Data to process
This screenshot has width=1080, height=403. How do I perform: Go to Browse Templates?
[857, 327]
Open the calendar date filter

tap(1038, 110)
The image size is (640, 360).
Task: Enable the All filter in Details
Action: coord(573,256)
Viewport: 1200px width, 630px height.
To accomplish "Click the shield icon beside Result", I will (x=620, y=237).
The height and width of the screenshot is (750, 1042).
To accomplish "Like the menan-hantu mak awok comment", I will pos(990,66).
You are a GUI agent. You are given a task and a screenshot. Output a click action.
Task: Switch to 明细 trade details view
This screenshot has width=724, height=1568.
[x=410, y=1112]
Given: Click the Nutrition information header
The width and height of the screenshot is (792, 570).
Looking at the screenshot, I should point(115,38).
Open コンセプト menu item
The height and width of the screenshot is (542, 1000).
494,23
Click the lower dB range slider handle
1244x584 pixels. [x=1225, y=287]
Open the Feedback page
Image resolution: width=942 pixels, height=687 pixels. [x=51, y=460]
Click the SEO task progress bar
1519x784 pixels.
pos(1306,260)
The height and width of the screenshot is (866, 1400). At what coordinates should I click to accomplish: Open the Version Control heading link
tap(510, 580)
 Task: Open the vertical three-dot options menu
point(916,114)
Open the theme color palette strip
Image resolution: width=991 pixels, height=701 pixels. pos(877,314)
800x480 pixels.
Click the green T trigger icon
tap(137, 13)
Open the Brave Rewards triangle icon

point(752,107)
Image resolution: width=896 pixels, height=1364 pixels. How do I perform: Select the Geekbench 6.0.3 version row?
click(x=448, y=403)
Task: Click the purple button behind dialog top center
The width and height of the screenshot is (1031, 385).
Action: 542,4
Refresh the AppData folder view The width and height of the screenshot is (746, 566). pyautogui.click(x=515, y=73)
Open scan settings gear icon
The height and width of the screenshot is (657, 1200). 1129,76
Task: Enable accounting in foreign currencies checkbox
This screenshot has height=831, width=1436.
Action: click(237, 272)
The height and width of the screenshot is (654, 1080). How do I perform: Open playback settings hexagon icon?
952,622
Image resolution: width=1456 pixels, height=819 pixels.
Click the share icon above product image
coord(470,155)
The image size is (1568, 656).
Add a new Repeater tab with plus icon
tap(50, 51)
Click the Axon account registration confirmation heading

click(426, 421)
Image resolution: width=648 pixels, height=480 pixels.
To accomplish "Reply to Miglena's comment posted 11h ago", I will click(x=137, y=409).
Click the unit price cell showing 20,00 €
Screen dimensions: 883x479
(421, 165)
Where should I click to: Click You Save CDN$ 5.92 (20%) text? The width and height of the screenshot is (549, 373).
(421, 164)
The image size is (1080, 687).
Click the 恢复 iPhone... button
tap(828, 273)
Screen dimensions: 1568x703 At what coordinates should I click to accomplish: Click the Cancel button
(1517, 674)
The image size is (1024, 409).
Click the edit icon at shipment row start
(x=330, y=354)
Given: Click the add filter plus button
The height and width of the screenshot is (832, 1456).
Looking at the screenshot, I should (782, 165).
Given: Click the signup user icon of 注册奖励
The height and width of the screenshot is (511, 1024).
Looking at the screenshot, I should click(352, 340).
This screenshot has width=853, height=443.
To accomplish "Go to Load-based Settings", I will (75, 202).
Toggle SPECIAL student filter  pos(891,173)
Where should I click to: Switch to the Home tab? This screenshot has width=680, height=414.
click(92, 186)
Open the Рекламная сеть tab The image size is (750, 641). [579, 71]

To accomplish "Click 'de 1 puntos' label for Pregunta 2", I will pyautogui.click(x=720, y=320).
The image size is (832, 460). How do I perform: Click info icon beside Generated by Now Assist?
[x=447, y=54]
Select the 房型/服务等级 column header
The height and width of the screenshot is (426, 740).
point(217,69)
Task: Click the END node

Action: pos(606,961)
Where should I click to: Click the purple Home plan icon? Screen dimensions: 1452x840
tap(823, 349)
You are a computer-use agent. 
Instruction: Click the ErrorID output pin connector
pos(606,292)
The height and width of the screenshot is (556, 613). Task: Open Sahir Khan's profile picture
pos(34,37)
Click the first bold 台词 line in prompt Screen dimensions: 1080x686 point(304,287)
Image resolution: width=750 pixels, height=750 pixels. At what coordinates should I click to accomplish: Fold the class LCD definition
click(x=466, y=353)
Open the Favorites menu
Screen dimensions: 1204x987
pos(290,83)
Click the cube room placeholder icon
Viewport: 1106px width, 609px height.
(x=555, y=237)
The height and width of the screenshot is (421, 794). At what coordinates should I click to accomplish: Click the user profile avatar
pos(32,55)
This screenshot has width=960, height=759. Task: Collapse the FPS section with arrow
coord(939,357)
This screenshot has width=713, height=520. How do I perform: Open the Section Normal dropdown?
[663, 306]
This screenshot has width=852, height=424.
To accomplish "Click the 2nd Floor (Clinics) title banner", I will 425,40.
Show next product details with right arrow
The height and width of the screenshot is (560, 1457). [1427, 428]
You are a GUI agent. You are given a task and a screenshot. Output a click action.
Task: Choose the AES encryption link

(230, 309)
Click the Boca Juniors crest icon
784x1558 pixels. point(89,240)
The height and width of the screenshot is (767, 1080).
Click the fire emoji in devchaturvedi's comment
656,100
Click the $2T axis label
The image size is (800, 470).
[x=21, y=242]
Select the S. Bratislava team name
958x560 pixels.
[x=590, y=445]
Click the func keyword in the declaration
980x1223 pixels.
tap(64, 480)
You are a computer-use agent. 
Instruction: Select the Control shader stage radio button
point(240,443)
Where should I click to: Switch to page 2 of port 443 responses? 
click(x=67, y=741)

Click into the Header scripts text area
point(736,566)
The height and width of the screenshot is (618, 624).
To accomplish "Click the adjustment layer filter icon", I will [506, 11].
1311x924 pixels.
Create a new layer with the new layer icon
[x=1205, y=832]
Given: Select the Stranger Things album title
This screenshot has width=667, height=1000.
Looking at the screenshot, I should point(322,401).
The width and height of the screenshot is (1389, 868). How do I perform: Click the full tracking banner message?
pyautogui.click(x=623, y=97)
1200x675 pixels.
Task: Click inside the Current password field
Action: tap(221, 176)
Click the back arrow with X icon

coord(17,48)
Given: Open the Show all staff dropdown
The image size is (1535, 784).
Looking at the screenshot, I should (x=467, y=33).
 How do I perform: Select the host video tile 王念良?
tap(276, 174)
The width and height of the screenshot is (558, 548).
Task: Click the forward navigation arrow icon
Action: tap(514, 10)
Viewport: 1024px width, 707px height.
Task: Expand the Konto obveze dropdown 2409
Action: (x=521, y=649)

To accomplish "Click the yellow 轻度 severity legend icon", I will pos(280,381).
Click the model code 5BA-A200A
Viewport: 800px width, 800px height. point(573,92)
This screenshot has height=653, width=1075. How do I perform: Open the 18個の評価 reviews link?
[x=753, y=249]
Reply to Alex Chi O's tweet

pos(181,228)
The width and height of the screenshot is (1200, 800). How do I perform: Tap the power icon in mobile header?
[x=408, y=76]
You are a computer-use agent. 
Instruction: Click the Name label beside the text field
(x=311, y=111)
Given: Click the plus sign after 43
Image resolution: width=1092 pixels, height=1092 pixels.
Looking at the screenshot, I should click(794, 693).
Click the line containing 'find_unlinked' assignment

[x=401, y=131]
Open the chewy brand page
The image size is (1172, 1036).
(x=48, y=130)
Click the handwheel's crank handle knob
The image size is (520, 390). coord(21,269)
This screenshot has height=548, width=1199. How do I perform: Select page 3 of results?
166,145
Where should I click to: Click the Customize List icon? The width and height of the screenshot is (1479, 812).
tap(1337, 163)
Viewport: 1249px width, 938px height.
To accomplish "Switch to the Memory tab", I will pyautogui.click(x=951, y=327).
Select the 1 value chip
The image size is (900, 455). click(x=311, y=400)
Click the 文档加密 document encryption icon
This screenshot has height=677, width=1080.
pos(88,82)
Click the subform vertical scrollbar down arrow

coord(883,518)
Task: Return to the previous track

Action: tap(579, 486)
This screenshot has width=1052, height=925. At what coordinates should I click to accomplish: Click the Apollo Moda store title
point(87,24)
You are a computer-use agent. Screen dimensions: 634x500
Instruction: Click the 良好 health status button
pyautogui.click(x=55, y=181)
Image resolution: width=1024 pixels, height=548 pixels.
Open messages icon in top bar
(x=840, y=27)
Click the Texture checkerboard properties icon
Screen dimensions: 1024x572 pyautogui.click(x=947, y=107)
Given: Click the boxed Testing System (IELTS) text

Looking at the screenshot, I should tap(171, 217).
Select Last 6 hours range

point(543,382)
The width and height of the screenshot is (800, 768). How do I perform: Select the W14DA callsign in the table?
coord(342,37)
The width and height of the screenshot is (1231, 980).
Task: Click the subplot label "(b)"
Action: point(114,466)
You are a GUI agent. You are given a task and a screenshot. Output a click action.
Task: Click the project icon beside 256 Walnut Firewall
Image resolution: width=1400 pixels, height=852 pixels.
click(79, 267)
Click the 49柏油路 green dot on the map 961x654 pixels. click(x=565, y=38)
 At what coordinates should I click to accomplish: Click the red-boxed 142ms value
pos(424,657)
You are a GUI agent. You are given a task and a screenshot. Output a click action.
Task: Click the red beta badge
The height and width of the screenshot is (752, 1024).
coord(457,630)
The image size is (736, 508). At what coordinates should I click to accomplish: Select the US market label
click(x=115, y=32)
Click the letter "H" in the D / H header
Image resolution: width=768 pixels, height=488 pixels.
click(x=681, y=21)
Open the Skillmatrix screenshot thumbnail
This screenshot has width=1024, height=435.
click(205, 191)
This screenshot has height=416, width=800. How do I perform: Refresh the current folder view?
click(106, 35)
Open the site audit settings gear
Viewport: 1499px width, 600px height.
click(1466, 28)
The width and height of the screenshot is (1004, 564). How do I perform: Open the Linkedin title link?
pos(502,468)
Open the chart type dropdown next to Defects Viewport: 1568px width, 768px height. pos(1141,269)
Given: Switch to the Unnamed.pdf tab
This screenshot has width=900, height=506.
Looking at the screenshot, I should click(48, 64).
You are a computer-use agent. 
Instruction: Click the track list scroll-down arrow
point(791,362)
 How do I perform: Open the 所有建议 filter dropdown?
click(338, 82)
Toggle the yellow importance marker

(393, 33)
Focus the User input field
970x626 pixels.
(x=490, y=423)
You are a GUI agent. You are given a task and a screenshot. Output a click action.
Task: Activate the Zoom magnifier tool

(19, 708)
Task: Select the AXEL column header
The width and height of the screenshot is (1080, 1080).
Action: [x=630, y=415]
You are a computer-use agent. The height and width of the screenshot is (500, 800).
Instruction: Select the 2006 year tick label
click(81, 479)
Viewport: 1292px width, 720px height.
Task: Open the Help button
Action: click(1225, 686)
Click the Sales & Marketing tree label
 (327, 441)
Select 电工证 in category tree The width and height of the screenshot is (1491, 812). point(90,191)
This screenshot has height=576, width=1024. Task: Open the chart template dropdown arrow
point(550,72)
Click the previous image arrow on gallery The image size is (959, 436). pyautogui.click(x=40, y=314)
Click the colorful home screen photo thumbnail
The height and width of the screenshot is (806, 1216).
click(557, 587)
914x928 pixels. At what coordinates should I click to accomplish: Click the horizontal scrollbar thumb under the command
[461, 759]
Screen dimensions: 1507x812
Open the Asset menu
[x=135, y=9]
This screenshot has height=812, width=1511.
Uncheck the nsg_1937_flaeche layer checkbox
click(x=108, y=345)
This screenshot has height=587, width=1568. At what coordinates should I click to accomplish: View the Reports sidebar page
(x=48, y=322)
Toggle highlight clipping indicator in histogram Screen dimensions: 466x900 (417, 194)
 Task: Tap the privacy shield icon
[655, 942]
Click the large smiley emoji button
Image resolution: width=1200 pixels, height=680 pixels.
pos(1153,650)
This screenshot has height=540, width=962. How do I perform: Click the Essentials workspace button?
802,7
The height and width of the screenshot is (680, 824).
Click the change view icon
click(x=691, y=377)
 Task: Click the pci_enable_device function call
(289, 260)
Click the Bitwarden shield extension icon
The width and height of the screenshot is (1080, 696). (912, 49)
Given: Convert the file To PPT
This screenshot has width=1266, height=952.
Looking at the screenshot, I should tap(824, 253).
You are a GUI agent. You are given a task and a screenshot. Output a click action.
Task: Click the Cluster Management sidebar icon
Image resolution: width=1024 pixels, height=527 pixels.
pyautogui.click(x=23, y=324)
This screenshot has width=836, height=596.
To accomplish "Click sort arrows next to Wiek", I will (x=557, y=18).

Work instruction
Copy the lines above exactly. Start with the line containing "Task: Click the purple", end with the line containing "Refresh the AppData", and include both.

Written reply
Task: Click the purple button behind dialog top center
The width and height of the screenshot is (1031, 385).
Action: 542,4
Refresh the AppData folder view The width and height of the screenshot is (746, 566). pyautogui.click(x=515, y=73)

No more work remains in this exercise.